-- Opening Marker --
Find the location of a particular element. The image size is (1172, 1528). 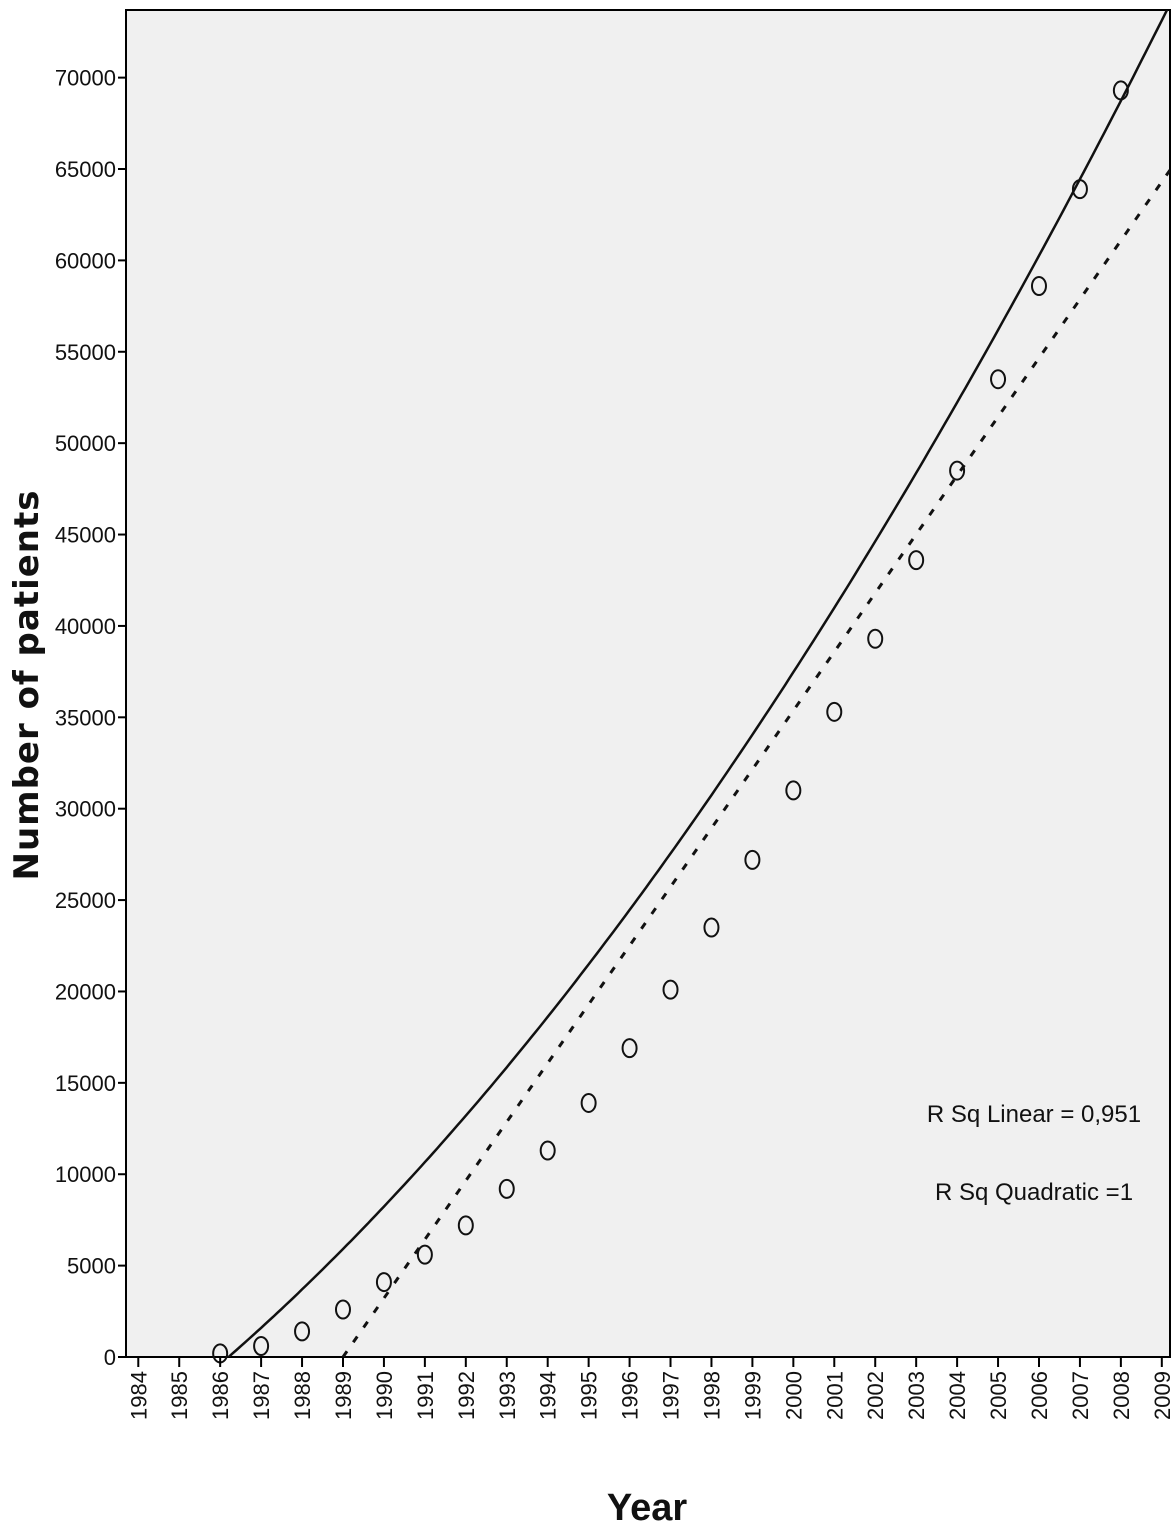

y-tick-label: 25000 is located at coordinates (86, 900).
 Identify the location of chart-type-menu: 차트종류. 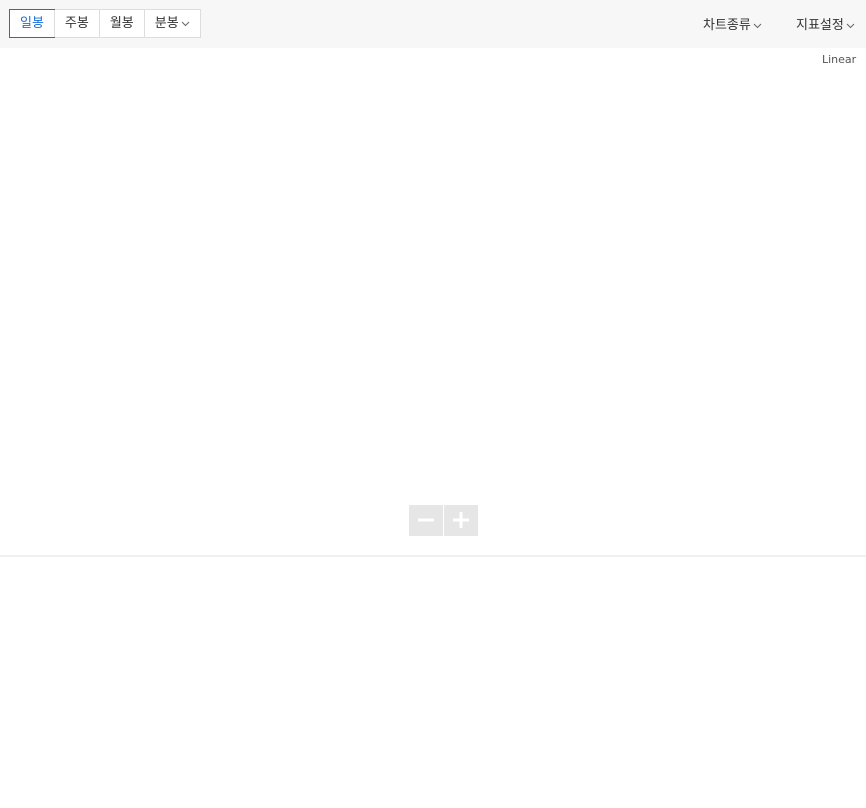
(732, 24).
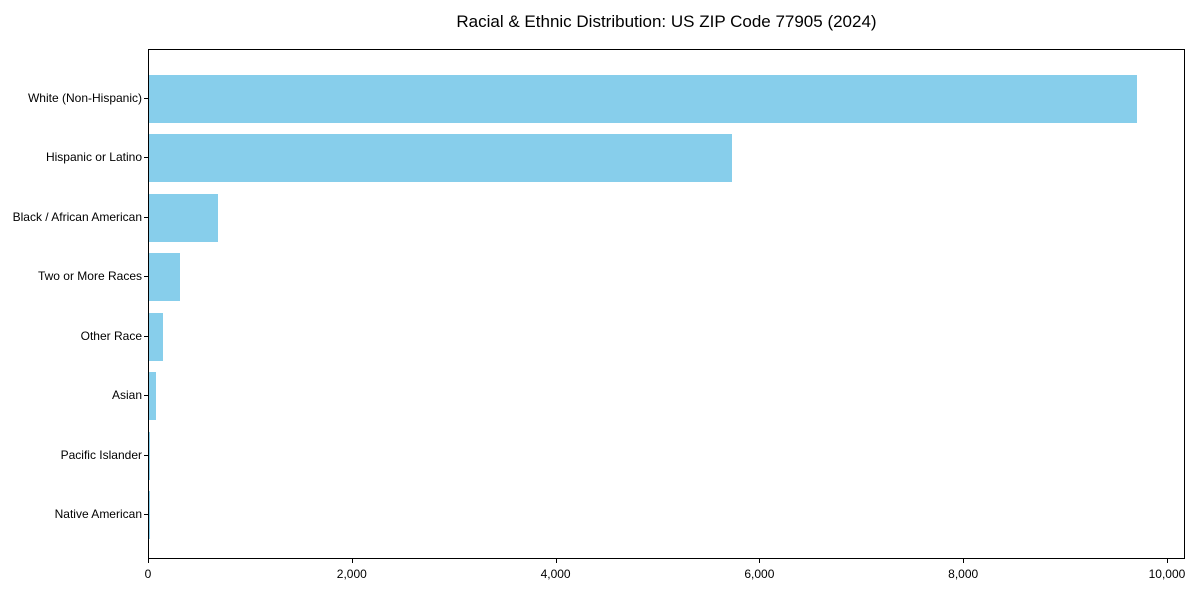 Image resolution: width=1200 pixels, height=600 pixels. What do you see at coordinates (94, 158) in the screenshot?
I see `y-tick-label: Hispanic or Latino` at bounding box center [94, 158].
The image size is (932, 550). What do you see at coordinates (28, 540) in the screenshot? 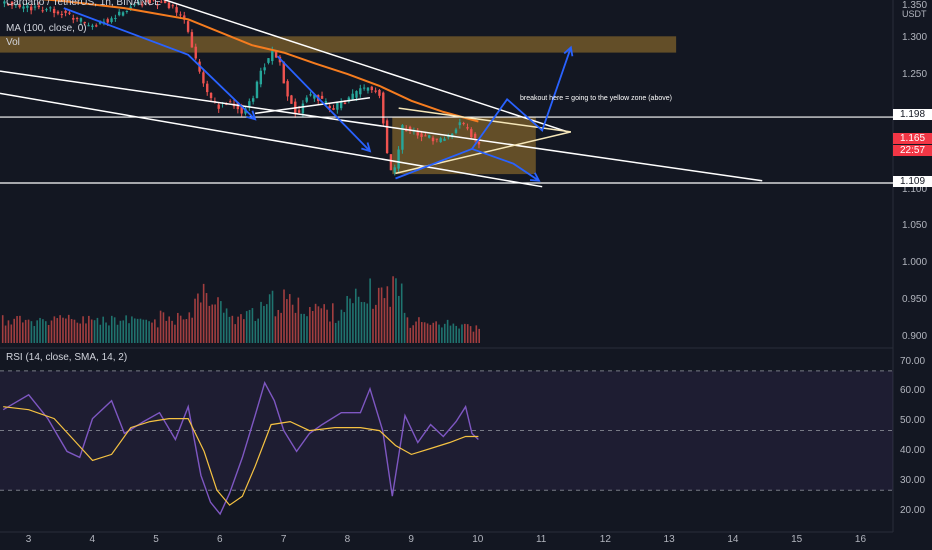
I see `time-tick: 3` at bounding box center [28, 540].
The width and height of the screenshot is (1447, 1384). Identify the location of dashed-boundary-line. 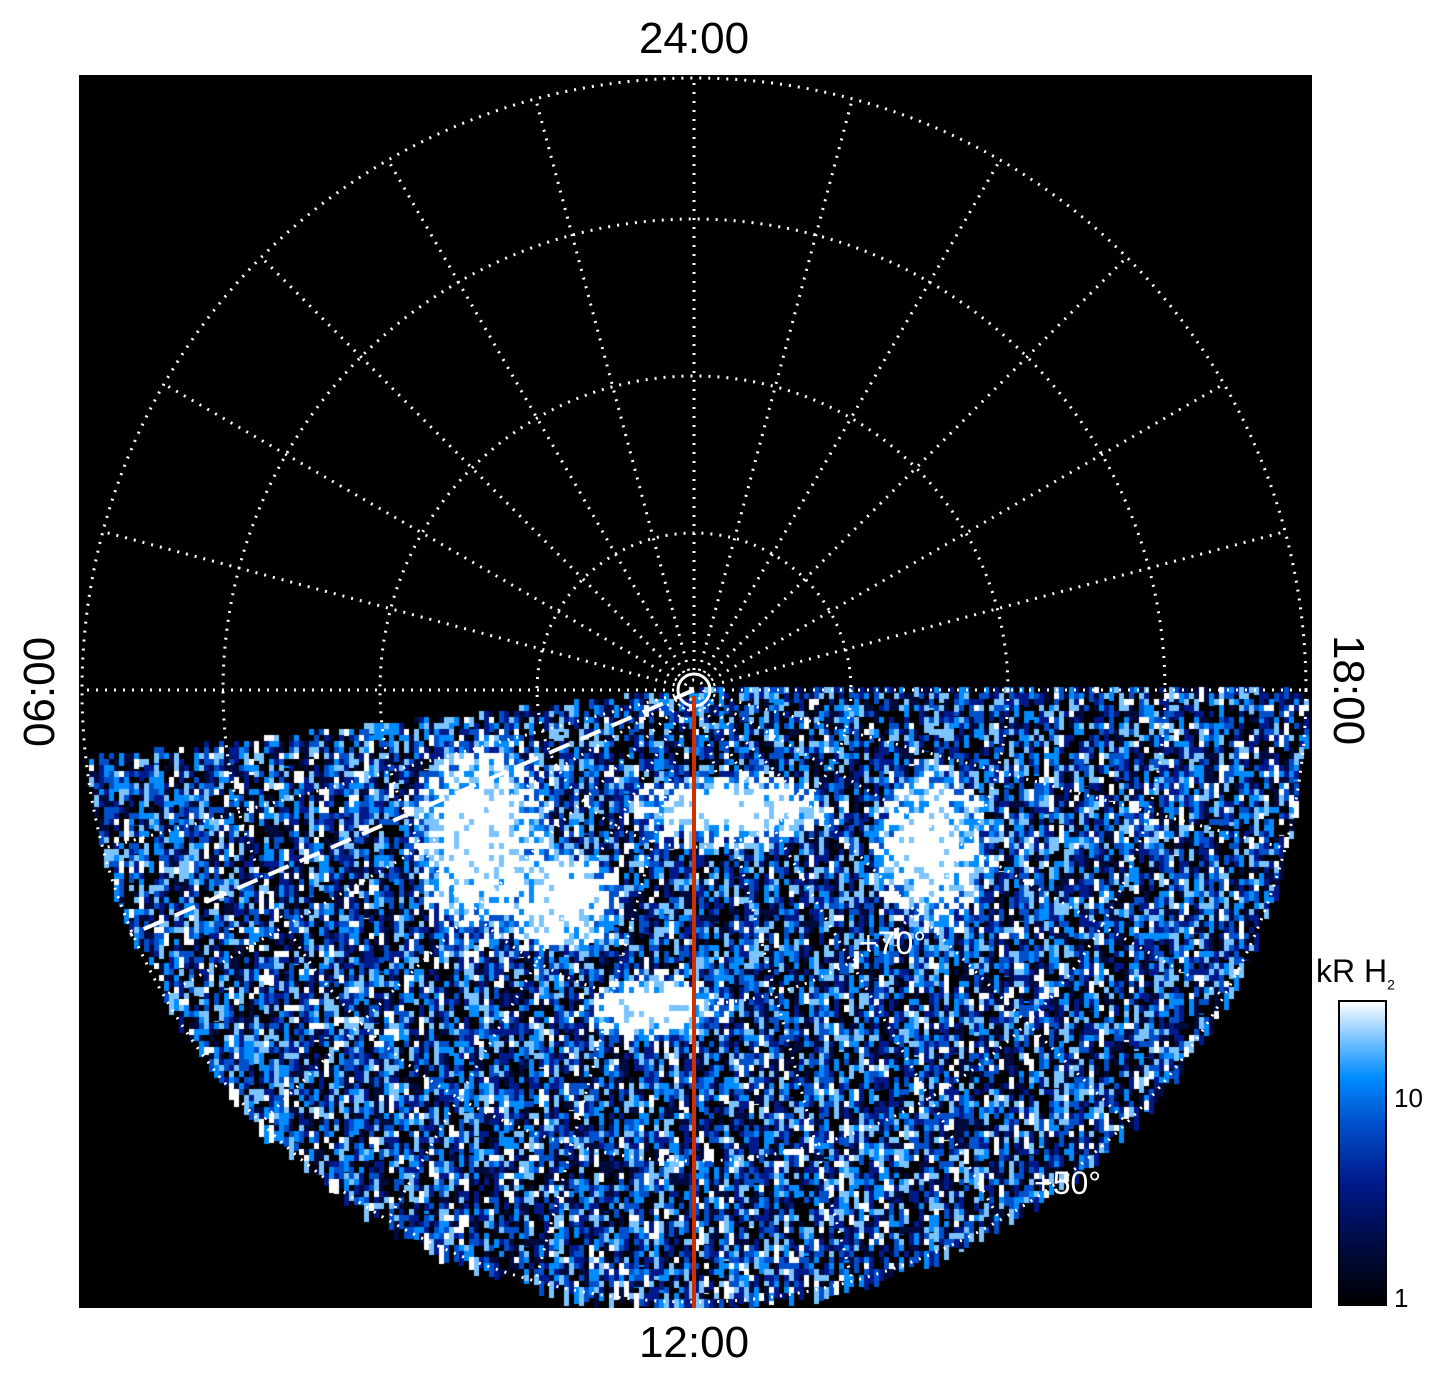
-- Closing Marker --
_TO DO_: Can you reproduce every item above word for word, leaving the pictures out of your answer?

_SOLUTION FOR THIS EXERCISE_:
Find the location of a particular element. The image size is (1172, 1528). 

y-tick-label: 25000 is located at coordinates (86, 900).
 Identify the location of chart-type-menu: 차트종류. 
(732, 24).
 Image resolution: width=1200 pixels, height=600 pixels. What do you see at coordinates (94, 158) in the screenshot?
I see `y-tick-label: Hispanic or Latino` at bounding box center [94, 158].
The image size is (932, 550). What do you see at coordinates (28, 540) in the screenshot? 
I see `time-tick: 3` at bounding box center [28, 540].
The width and height of the screenshot is (1447, 1384). Identify the location of dashed-boundary-line. 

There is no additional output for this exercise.